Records

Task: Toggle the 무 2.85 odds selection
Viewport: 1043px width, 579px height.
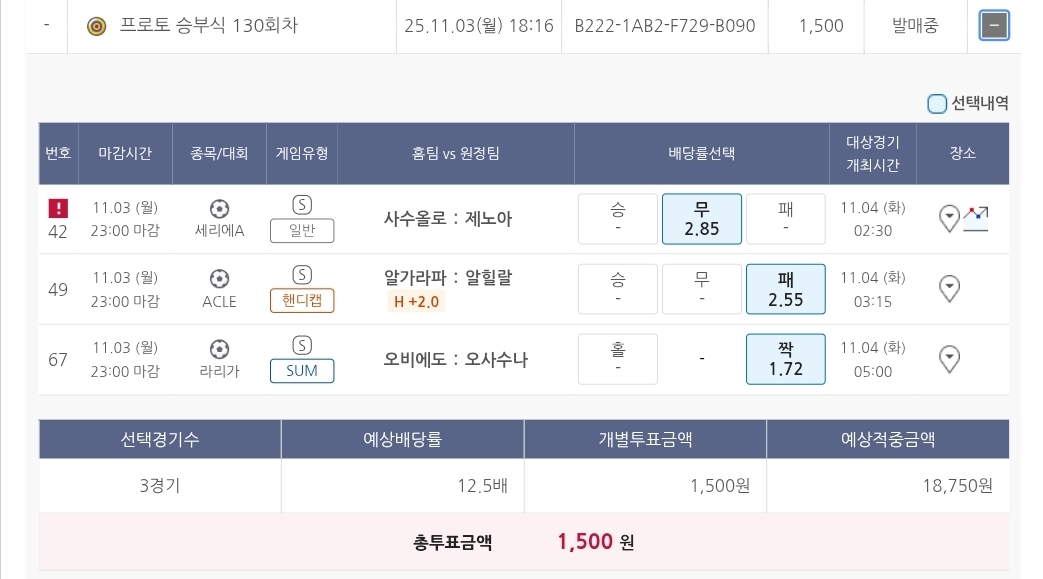Action: (x=701, y=219)
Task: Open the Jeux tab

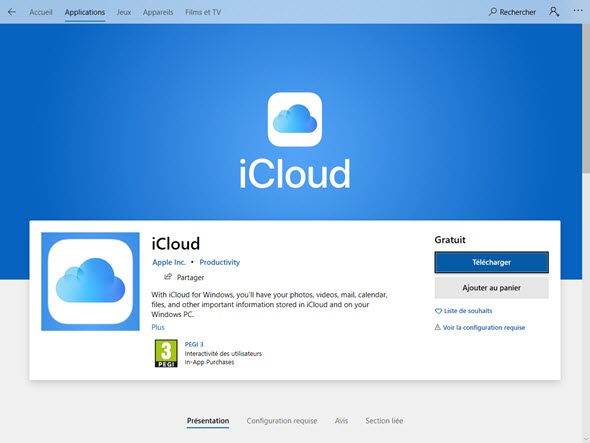Action: point(124,12)
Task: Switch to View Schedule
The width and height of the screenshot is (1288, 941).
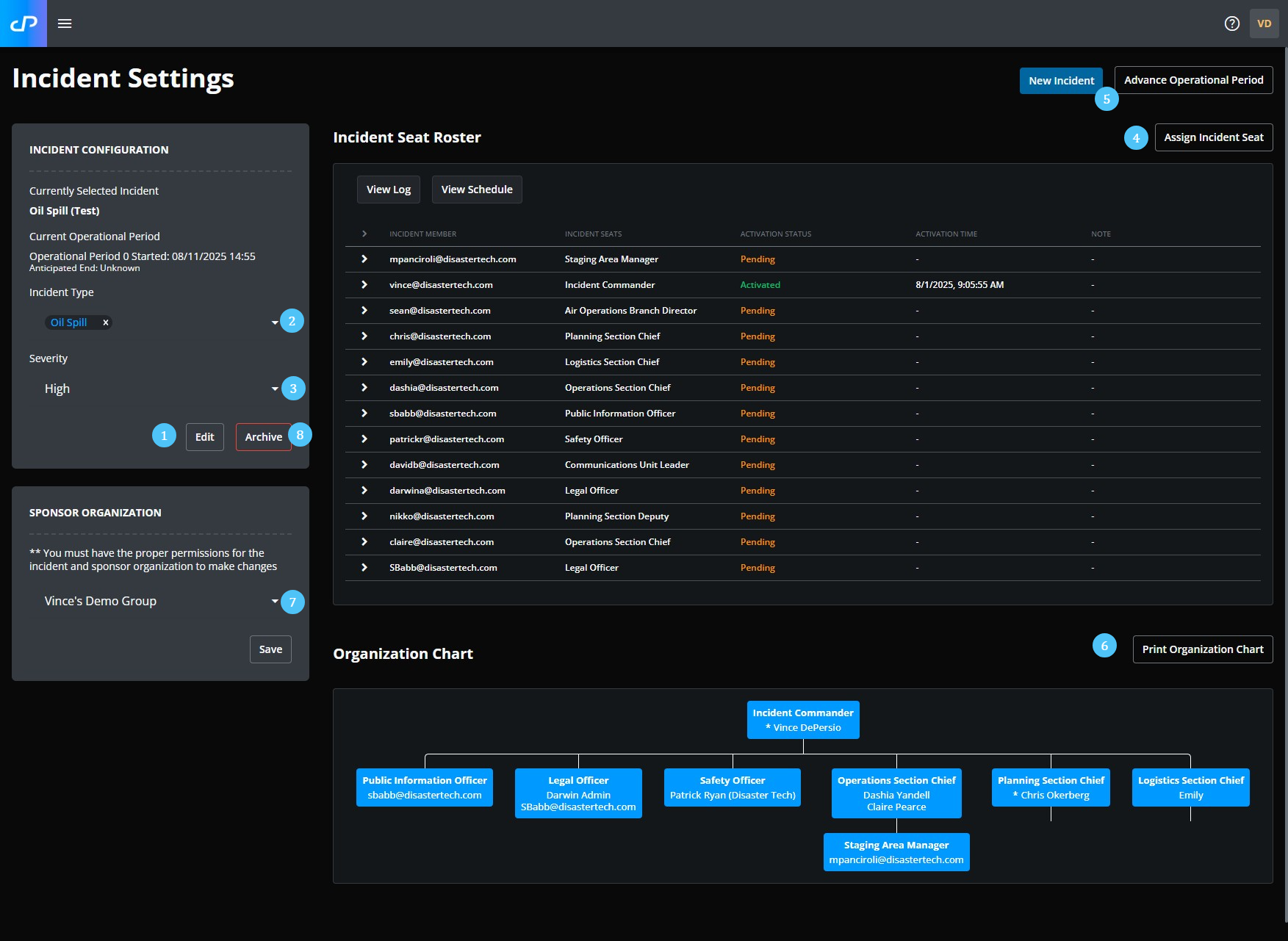Action: 476,189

Task objective: Rewrite the items above, replacing "Task" with "Goal" and leaving everything else as it is. Omit the pictures from your answer.

Expected answer:
Goal: Toggle the 무 2.85 odds selection
Viewport: 1043px width, 579px height.
Action: (x=701, y=219)
Goal: Open the Jeux tab

Action: point(124,12)
Goal: Switch to View Schedule
The width and height of the screenshot is (1288, 941).
Action: 476,189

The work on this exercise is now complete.